#### [AIM]
Lay out the material from its first line to the line with "Action: (55, 23)" as a Markdown table with the columns Row and Line, numbering each line and skipping blank ones. Omit the pictures.

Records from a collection
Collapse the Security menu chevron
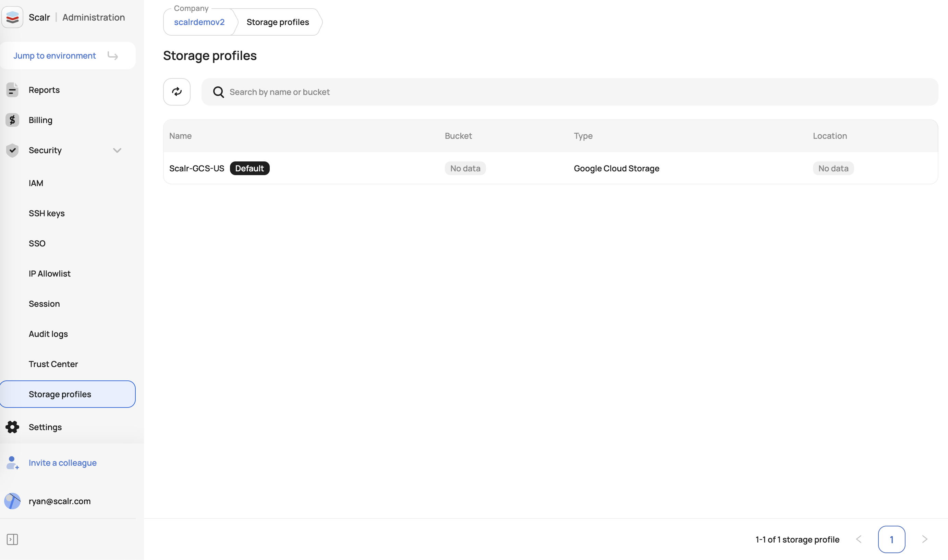The width and height of the screenshot is (948, 560). pyautogui.click(x=117, y=150)
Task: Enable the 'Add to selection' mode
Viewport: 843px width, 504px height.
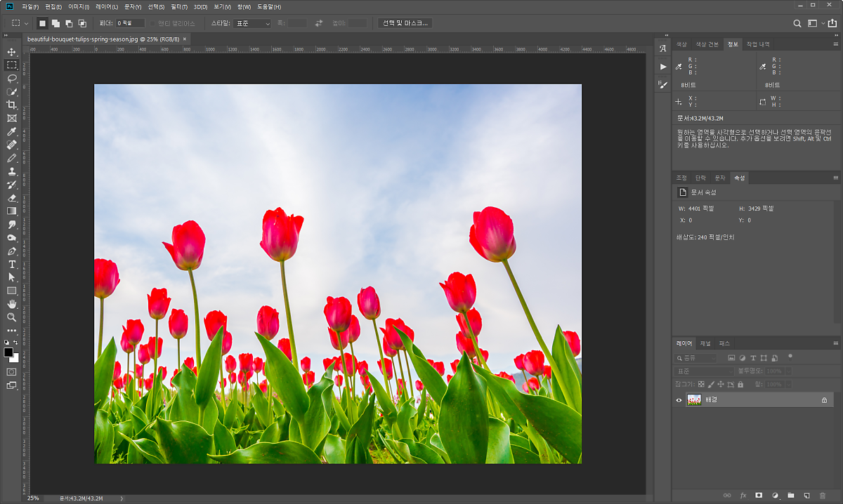Action: (55, 23)
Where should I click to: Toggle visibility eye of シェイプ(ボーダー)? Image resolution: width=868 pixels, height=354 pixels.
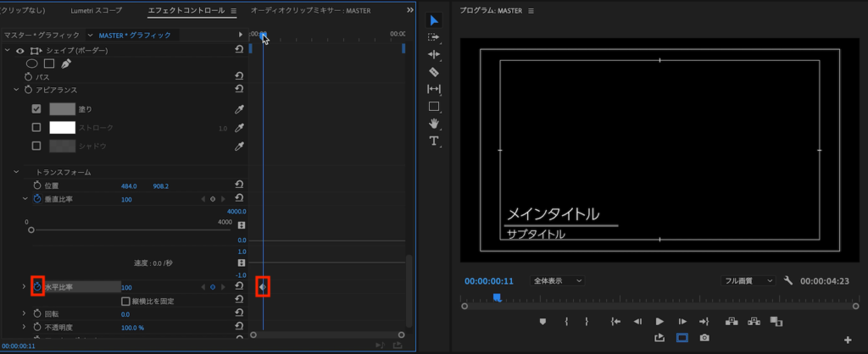[20, 51]
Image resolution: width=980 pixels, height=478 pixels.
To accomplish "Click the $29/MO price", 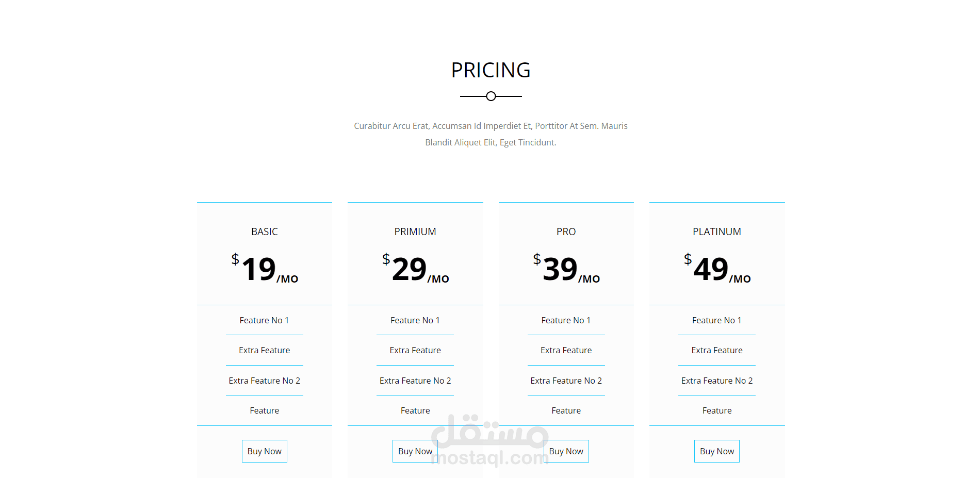I will pos(415,269).
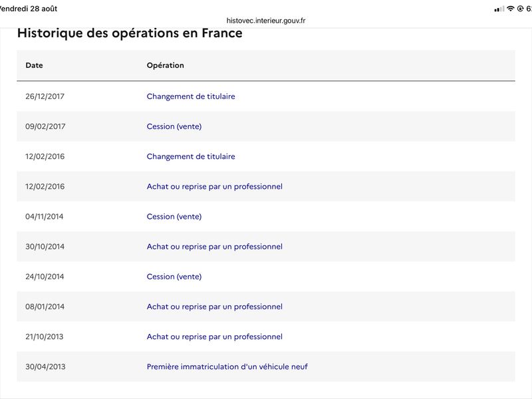Select the date cell 26/12/2017

pyautogui.click(x=45, y=96)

#### [TASK SOLUTION]
| Row | Line |
|---|---|
| 1 | Collapse the Security menu chevron |
| 2 | The width and height of the screenshot is (948, 560). pyautogui.click(x=117, y=150) |
| 3 | Task: Enable the 'Add to selection' mode |
| 4 | Viewport: 843px width, 504px height. |
| 5 | Action: (55, 23) |